Epey müddet gittik, çöl serindi. Gökte iri çöl yıldızları parlıyordu. Küçük beyim. Sen çöl yıldızlarım görmediğin için bilmezsin. Çöl yıldızları ayrı ayrıdır. Çok parlaktır. Çok güzel görünüşleri vardır.
Hakikaten çöl yıldızları çok güzelmiş, aylardır bu iri, parlak çöl yıldızları altında yatıyorum.
Dadım da bu güzel çöl yıldızları altında ağlayarak götürülmüş:
– Fakat çocukluk, diyordu. Sabah olup da on beş çocuk birbirimizi görünce bayağı sevindik, her şeyi unutarak birlikte kumlarla oynamaya başladık. Bize yiyecek verdikleri için ağlamamız kesilmişti. Zaten Araplar bize pek fena muamele de etmiyorlardı. Üçümüzü dördümüzü bir araya bağlayarak develere bindirdiler. Bizi yaya da yürütmüyorlardı. Zalim Arapların bize gösterdikleri bu iyi muameleyi şimdi anlıyorum. Onlar bizi bir hayvan gibi, kasaplık bir koyun gibi satacaklardı. Tabiî insan bir koyun bile alırken :
– Besili mi? Diye bakar. Onlar da bizi mümkün olduğu kadar zinde ve sıhhatli olmamız için iyi bakıyorlardı. Tabiî fazla paraya satmak için.

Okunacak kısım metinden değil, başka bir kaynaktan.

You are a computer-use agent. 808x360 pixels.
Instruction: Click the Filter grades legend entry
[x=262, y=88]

Bundan sonrası bir rüya gibidir. Kendimi bu köşkte buldum. Küçük bir çocuktum. Aklım bu köşkte ermeğe başladı. O zaman rahmetli baban henüz çocuktu. Onunla oynardım, Sonra büyüdü, annenle evlendi. Sen dünyaya geldin. Sana dadı oldum.
– Beni sever misin dadı’?
– Ebette…
– O halde neye ağlıyorsun; Fena mı oldu. Eğer seni kaçırmasalardı. Bu güzel köşkte beraber olur mu idik?
Dadı ister istemez :
– Evet, diye beni tasdik ediyordu.
Halbuki, şimdi onun içinin kan ağladığını anlıyorum. Vatan sevgisi, aile sevgisi başkadır. Vatan ve aile fakir de olsa onun sevgisini hiç bir şey, hiç bir rahatlık ve servet unutturamaz. Biz şimdi bu çöllerde neyi müdafaa ediyoruz. Hepsi fakir ailelerden olan bu kahraman Türk erleri neyi müdafaa ediyorlar? Fakir ailelerini ve vatanlarını.
Dadımın hayat macerası burada sona ererdi. Ben korku ile :
– Dadı, sakın beni de kaçırmasınlar, diye başımı yastıklara gömer ve:
– Aman, pencereleri iyi kapa diye tenbih eder, bu korku ile uyuyup kalırdım.